Nothing that you can do will make it easy to see 2839 nodes with 9379 links.
There just isn't that much space on the screen. Nevertheless, I have some suggestions
that may provide more insight than just passing the graph into plot.
First, a quick glance at your plot reveals that this graph is not composed of a single
connected component.
COMP = components(PRIN_graph)
table(COMP$membership)
1 2 3 4 5 6 7 8 9 10 11 12 13 14
2696 42 2 4 18 13 2 7 7 2 3 2 2 2
15 16 17 18 19 20 21 22 23 24 25 26 27
2 6 14 3 1 1 1 2 1 3 1 1 1
So 2696 of the nodes are in a single large component and the remaining 143
are in 26 small components. The 2696 nodes in the big component overwhelm
the smaller components and the 26 small components acts as visual clutter
for the big component. Let's separate the 26 small components.
SC = which(COMP$membership != 1)
SmallComps = induced_subgraph(PRIN_graph, SC)
Now it is easy to see the community structure on all of these small components.
SC.gn.comm <- cluster_edge_betweenness(SmallComps)
colors <- rainbow(max(membership(SC.gn.comm)))
plot(SC.gn.comm, SmallComps, vertex.size = 6,
vertex.color=colors[membership(SC.gn.comm)],
vertex.label = NA, edge.width = 1)

Mostly, small components comprised of a single community,
although there are a few with some structure.
That was the easy part, now let's look at the big component.
LC = which(COMP$membership == 1)
LargeComp = induced_subgraph(PRIN_graph, LC)
Girvan-Newman produces 43 communities within this large component
LC.gn.comm <- cluster_edge_betweenness(LargeComp)
max(LC.gn.comm$membership)
[1] 43
But simply plotting that still leaves a mess.
par(mar=c(0,0,0,0))
colors <- rainbow(max(membership(LC.gn.comm)))
set.seed(1234)
plot(LC.gn.comm, LargeComp, vertex.size = 6,
vertex.color=colors[membership(LC.gn.comm)],
vertex.label = NA, edge.width = 1)

I will suggest two ways to improve the appearance of this graph:
separating the communities and contracting the communities.
Separating Communities
Based on this previous answer,
we can position vertices in the same community group together and make different
communities stay further apart.
LC_Grouped = LargeComp
E(LC_Grouped)$weight = 1
for(i in unique(membership(LC.gn.comm))) {
GroupV = which(membership(LC.gn.comm) == i)
LC_Grouped = add_edges(LC_Grouped, combn(GroupV, 2), attr=list(weight=6))
}
set.seed(1234)
LO = layout_with_fr(LC_Grouped)
colors <- rainbow(max(membership(LC.gn.comm)))
par(mar=c(0,0,0,0))
plot(LC.gn.comm, LargeComp, layout=LO,
vertex.size = 6,
vertex.color=colors[membership(LC.gn.comm)],
vertex.label = NA, edge.width = 1)

This makes the communities stand out better, but it is still pretty hard
to see the relationships.
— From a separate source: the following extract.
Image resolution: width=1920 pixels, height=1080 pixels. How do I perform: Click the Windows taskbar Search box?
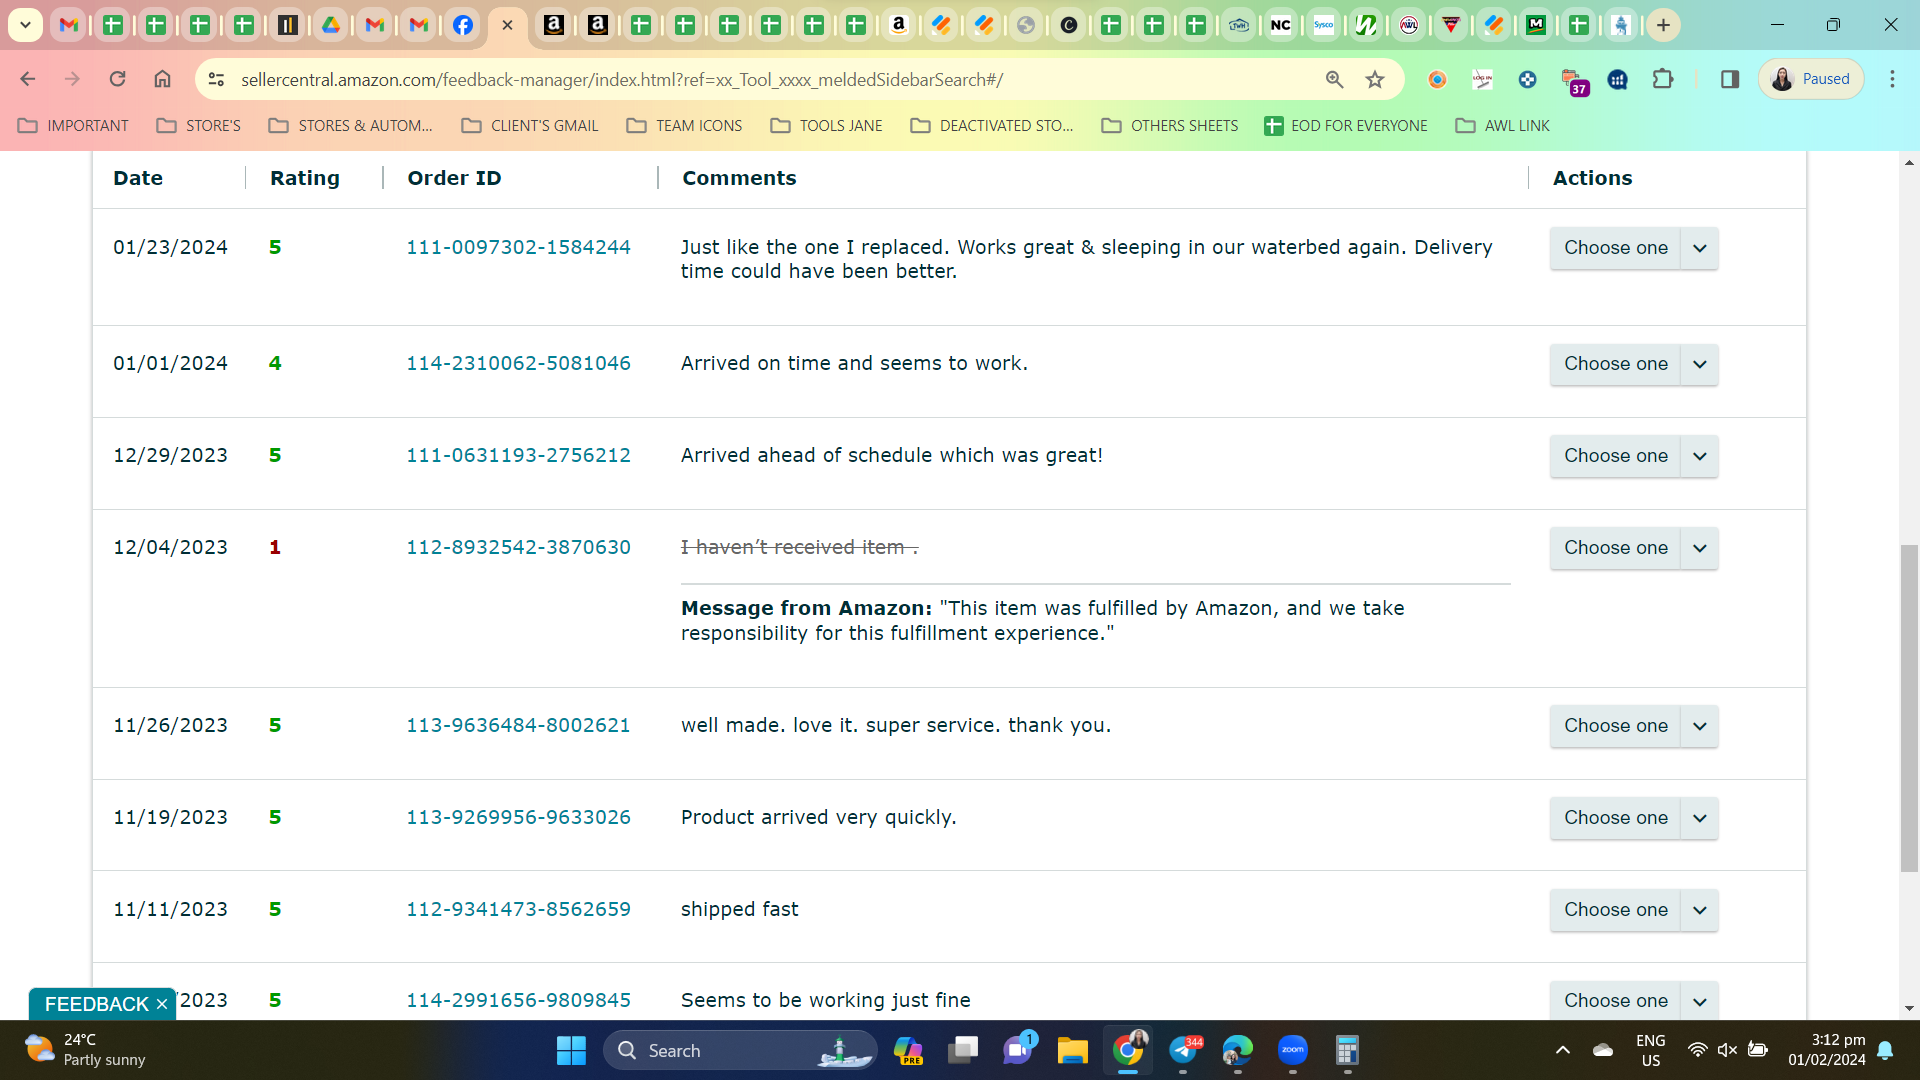tap(740, 1050)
So another option is
Contract the Communities
Just plot a single node for each community. Here, I make the area of each
community vertex proportional to the number of members of that community
and I colored the vertices using a coarse grouping based on their degrees.
GN.Comm = simplify(contract(LargeComp, membership(LC.gn.comm)))
D = unname(degree(GN.Comm))
set.seed(1234)
par(mar=c(0,0,0,0))
plot(GN.Comm, vertex.size=sqrt(sizes(LC.gn.comm)),
vertex.label=1:43, vertex.cex = 0.8,
vertex.color=round(log(D))+1)

You can see that some communities barely connect to any others and some are
very well connected. None of these visualizations are perfect, but I hope that they might provide some insight into the structure and relationships.